Reproduce the listing below verbatim, line for line.

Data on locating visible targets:
#####

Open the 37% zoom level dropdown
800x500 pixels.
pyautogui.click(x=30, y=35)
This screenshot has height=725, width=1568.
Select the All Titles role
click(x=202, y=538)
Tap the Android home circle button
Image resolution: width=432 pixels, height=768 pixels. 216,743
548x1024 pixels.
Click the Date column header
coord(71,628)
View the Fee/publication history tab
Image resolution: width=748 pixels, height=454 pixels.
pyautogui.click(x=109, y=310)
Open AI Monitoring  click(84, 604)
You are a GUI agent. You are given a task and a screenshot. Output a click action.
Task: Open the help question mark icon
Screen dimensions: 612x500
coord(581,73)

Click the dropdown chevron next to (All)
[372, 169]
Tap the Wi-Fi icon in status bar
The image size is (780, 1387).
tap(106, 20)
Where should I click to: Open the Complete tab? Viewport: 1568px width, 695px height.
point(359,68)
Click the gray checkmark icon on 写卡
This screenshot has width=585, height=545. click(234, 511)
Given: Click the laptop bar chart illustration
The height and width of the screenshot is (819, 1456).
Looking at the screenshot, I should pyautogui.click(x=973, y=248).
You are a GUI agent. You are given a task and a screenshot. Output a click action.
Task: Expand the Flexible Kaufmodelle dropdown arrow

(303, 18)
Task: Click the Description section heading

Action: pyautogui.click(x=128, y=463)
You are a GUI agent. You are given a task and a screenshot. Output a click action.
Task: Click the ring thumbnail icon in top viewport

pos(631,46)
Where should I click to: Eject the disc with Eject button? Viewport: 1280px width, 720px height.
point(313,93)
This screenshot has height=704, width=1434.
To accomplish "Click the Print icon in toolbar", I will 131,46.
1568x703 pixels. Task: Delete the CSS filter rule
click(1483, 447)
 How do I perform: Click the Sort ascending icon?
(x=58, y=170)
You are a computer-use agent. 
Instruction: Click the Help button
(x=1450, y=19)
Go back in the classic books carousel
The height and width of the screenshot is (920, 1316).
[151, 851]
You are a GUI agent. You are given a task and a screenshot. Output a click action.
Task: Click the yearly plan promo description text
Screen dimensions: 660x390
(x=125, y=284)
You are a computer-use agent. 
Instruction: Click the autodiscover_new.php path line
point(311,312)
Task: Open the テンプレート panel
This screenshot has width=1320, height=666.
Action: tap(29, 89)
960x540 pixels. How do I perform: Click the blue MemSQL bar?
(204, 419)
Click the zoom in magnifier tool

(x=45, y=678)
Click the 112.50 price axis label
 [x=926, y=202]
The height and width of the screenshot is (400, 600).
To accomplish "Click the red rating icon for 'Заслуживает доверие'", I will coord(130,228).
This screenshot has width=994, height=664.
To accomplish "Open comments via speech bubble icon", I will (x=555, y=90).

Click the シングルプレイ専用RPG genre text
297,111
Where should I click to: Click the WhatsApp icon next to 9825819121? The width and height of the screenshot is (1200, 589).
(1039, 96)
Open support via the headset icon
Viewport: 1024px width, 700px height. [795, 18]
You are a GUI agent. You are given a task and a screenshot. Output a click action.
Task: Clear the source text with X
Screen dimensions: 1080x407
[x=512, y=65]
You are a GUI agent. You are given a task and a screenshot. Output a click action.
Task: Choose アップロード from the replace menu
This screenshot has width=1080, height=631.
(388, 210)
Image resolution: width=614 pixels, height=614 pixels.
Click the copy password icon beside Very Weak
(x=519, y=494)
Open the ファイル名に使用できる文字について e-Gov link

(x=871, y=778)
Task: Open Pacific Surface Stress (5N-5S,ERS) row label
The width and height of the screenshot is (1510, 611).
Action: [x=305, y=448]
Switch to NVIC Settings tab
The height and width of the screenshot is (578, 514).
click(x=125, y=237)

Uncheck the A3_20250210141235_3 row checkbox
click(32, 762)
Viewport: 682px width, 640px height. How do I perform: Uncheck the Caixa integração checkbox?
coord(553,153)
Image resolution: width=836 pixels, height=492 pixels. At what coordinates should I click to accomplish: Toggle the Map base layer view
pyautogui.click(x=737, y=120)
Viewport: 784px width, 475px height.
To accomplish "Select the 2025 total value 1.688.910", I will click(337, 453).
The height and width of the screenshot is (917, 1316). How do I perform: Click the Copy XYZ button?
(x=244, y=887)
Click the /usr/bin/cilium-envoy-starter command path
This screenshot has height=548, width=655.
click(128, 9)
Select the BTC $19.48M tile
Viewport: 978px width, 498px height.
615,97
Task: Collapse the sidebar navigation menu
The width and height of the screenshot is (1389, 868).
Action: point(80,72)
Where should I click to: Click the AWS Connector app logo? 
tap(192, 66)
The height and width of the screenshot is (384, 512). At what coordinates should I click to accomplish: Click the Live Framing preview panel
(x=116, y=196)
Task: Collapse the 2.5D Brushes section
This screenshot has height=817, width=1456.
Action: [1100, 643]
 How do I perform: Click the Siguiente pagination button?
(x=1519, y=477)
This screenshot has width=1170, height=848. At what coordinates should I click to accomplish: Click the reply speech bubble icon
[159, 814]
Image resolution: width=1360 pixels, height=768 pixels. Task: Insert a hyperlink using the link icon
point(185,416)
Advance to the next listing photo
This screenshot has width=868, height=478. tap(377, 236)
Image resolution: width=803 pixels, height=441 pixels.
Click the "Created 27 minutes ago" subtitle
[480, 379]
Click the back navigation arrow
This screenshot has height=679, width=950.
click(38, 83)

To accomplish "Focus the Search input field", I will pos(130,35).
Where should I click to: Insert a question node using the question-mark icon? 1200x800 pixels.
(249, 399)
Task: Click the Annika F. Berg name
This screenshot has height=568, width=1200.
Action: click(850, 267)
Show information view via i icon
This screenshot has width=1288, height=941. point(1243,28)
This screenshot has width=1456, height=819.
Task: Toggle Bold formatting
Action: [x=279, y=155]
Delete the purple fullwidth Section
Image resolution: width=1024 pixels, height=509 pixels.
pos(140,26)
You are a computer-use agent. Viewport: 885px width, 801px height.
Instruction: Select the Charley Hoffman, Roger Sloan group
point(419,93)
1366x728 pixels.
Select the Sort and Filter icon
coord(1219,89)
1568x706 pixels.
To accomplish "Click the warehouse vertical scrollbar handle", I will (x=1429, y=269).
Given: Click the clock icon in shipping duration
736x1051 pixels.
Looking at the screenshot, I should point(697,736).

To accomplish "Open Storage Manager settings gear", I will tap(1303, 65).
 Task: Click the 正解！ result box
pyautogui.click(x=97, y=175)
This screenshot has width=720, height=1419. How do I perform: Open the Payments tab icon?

#####

## Correct result
Open the 37% zoom level dropdown
800x500 pixels.
pyautogui.click(x=30, y=35)
This screenshot has height=725, width=1568.
Select the All Titles role
click(x=202, y=538)
Tap the Android home circle button
Image resolution: width=432 pixels, height=768 pixels. 216,743
548x1024 pixels.
Click the Date column header
coord(71,628)
View the Fee/publication history tab
Image resolution: width=748 pixels, height=454 pixels.
pyautogui.click(x=109, y=310)
Open AI Monitoring  click(84, 604)
You are a GUI agent. You are given a task and a screenshot. Output a click action.
Task: Open the help question mark icon
Screen dimensions: 612x500
coord(581,73)

Click the dropdown chevron next to (All)
[372, 169]
Tap the Wi-Fi icon in status bar
The image size is (780, 1387).
tap(106, 20)
Where should I click to: Open the Complete tab? Viewport: 1568px width, 695px height.
point(359,68)
Click the gray checkmark icon on 写卡
This screenshot has width=585, height=545. click(234, 511)
Given: Click the laptop bar chart illustration
The height and width of the screenshot is (819, 1456).
Looking at the screenshot, I should pyautogui.click(x=973, y=248).
You are a GUI agent. You are given a task and a screenshot. Output a click action.
Task: Expand the Flexible Kaufmodelle dropdown arrow

(303, 18)
Task: Click the Description section heading

Action: pyautogui.click(x=128, y=463)
You are a GUI agent. You are given a task and a screenshot. Output a click action.
Task: Click the ring thumbnail icon in top viewport

pos(631,46)
Where should I click to: Eject the disc with Eject button? Viewport: 1280px width, 720px height.
point(313,93)
This screenshot has height=704, width=1434.
To accomplish "Click the Print icon in toolbar", I will 131,46.
1568x703 pixels. Task: Delete the CSS filter rule
click(1483, 447)
 How do I perform: Click the Sort ascending icon?
(x=58, y=170)
You are a computer-use agent. 
Instruction: Click the Help button
(x=1450, y=19)
Go back in the classic books carousel
The height and width of the screenshot is (920, 1316).
[151, 851]
You are a GUI agent. You are given a task and a screenshot. Output a click action.
Task: Click the yearly plan promo description text
Screen dimensions: 660x390
(x=125, y=284)
You are a computer-use agent. 
Instruction: Click the autodiscover_new.php path line
point(311,312)
Task: Open the テンプレート panel
This screenshot has width=1320, height=666.
Action: tap(29, 89)
960x540 pixels. How do I perform: Click the blue MemSQL bar?
(204, 419)
Click the zoom in magnifier tool

(x=45, y=678)
Click the 112.50 price axis label
 [x=926, y=202]
The height and width of the screenshot is (400, 600).
To accomplish "Click the red rating icon for 'Заслуживает доверие'", I will coord(130,228).
This screenshot has width=994, height=664.
To accomplish "Open comments via speech bubble icon", I will (x=555, y=90).

Click the シングルプレイ専用RPG genre text
297,111
Where should I click to: Click the WhatsApp icon next to 9825819121? The width and height of the screenshot is (1200, 589).
(1039, 96)
Open support via the headset icon
Viewport: 1024px width, 700px height. [795, 18]
You are a GUI agent. You are given a task and a screenshot. Output a click action.
Task: Clear the source text with X
Screen dimensions: 1080x407
[x=512, y=65]
You are a GUI agent. You are given a task and a screenshot. Output a click action.
Task: Choose アップロード from the replace menu
This screenshot has width=1080, height=631.
(388, 210)
Image resolution: width=614 pixels, height=614 pixels.
Click the copy password icon beside Very Weak
(x=519, y=494)
Open the ファイル名に使用できる文字について e-Gov link

(x=871, y=778)
Task: Open Pacific Surface Stress (5N-5S,ERS) row label
The width and height of the screenshot is (1510, 611).
Action: [x=305, y=448]
Switch to NVIC Settings tab
The height and width of the screenshot is (578, 514).
click(x=125, y=237)

Uncheck the A3_20250210141235_3 row checkbox
click(32, 762)
Viewport: 682px width, 640px height. How do I perform: Uncheck the Caixa integração checkbox?
coord(553,153)
Image resolution: width=836 pixels, height=492 pixels. At what coordinates should I click to accomplish: Toggle the Map base layer view
pyautogui.click(x=737, y=120)
Viewport: 784px width, 475px height.
To accomplish "Select the 2025 total value 1.688.910", I will click(337, 453).
The height and width of the screenshot is (917, 1316). How do I perform: Click the Copy XYZ button?
(x=244, y=887)
Click the /usr/bin/cilium-envoy-starter command path
This screenshot has height=548, width=655.
click(128, 9)
Select the BTC $19.48M tile
Viewport: 978px width, 498px height.
615,97
Task: Collapse the sidebar navigation menu
The width and height of the screenshot is (1389, 868).
Action: point(80,72)
Where should I click to: Click the AWS Connector app logo? 
tap(192, 66)
The height and width of the screenshot is (384, 512). At what coordinates should I click to accomplish: Click the Live Framing preview panel
(x=116, y=196)
Task: Collapse the 2.5D Brushes section
This screenshot has height=817, width=1456.
Action: [1100, 643]
 How do I perform: Click the Siguiente pagination button?
(x=1519, y=477)
This screenshot has width=1170, height=848. At what coordinates should I click to accomplish: Click the reply speech bubble icon
[159, 814]
Image resolution: width=1360 pixels, height=768 pixels. Task: Insert a hyperlink using the link icon
point(185,416)
Advance to the next listing photo
This screenshot has width=868, height=478. tap(377, 236)
Image resolution: width=803 pixels, height=441 pixels.
Click the "Created 27 minutes ago" subtitle
[480, 379]
Click the back navigation arrow
This screenshot has height=679, width=950.
click(38, 83)

To accomplish "Focus the Search input field", I will pos(130,35).
Where should I click to: Insert a question node using the question-mark icon? 1200x800 pixels.
(249, 399)
Task: Click the Annika F. Berg name
This screenshot has height=568, width=1200.
Action: click(850, 267)
Show information view via i icon
This screenshot has width=1288, height=941. point(1243,28)
This screenshot has width=1456, height=819.
Task: Toggle Bold formatting
Action: [x=279, y=155]
Delete the purple fullwidth Section
Image resolution: width=1024 pixels, height=509 pixels.
pos(140,26)
You are a computer-use agent. Viewport: 885px width, 801px height.
Instruction: Select the Charley Hoffman, Roger Sloan group
point(419,93)
1366x728 pixels.
Select the Sort and Filter icon
coord(1219,89)
1568x706 pixels.
To accomplish "Click the warehouse vertical scrollbar handle", I will (x=1429, y=269).
Given: Click the clock icon in shipping duration
736x1051 pixels.
Looking at the screenshot, I should point(697,736).

To accomplish "Open Storage Manager settings gear", I will tap(1303, 65).
 Task: Click the 正解！ result box
pyautogui.click(x=97, y=175)
This screenshot has width=720, height=1419. How do I perform: Open the Payments tab icon?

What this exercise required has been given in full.